Written in the form of emails, letters, reports and diary entries, the novel is about a British fisheries scientist (Dr. Alfred Jones) who is called upon to somehow introduce salmon and fly-fishing into the country of Yemen.  It’s all part of a dream of a visionary sheikh who loves fishing and believes it will have a beneficial effect on his country. The British prime minister’s office latches on to the idea as well, in its search for a positive, feel-good story about the U.K. coming out of the Middle East instead of war.   

Yet to Alfred the idea is totally absurd as salmon aren’t suited to the Yemen’s desert conditions. Regardless he's pressured into the project, coordinating it with help of the sheikh’s U.K. agent Harriet Chetwode-Talbot.  The two make a dynamic team (one nerdy, the other sharp and elegant) along with the sheikh who inspires them to reach beyond what seems possible to reach their goal.  Along the way they face various obstacles, including self-serving bosses and politicians, who are spoofed in the book as pompous asses, as well as Dr. Jones’s unhelpful, unloving wife who provides no encouragement and takes off to another country for work.

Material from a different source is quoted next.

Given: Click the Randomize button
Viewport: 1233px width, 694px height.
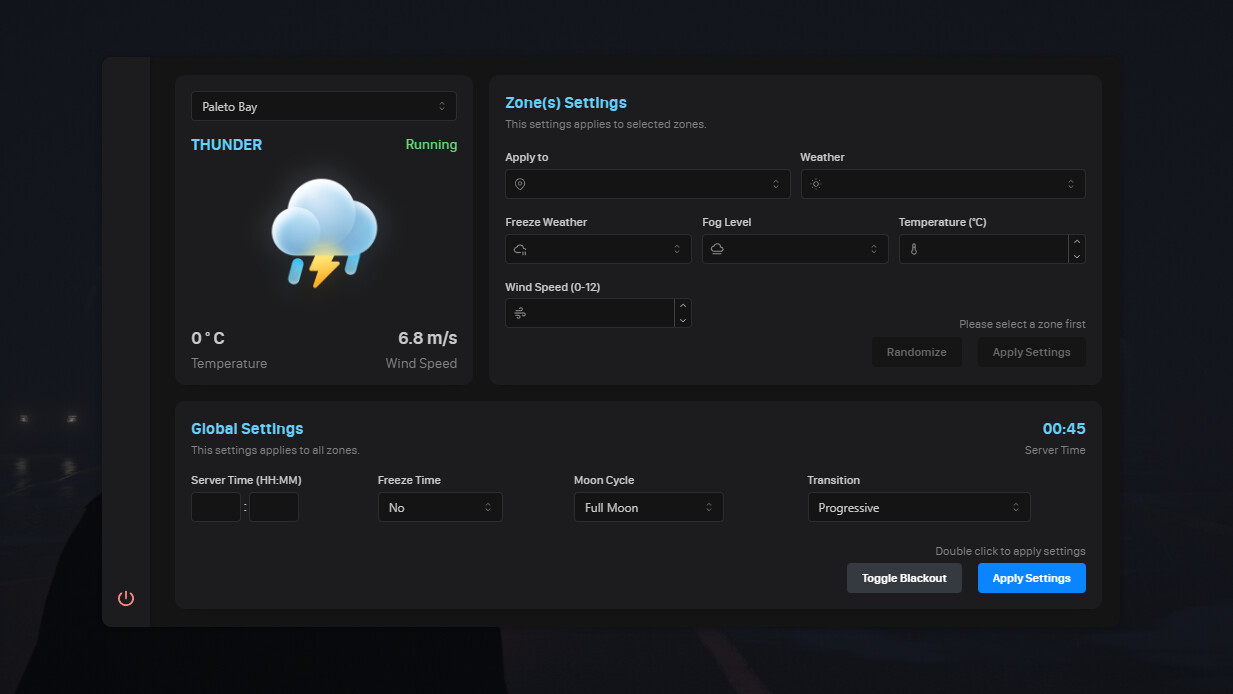Looking at the screenshot, I should 916,352.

Will the project succeed? Will Harriet get together with Alfred? You won’t know until the very end.  But the nice thing is it inspires you to believe in salmon in the Yemen, as it does Alfred, whose life is transformed by the project. In that way, it’s all quite uplifting. My only qualms with the whimsical book is that the narrative is a bit uneven with its various dispatches from different characters; some of which you want to read, others not so much. And the ending seemed perhaps as whimsical to believe as its salmon-in-the-desert premise, continuing its fairy tale-like quality.

Regardless I’m looking forward to it being released as a movie on March 9 with Ewan McGregor and Emily Blunt. I suspect it will be a bit different than the book version, with more comedy, romance and perhaps a brighter ending.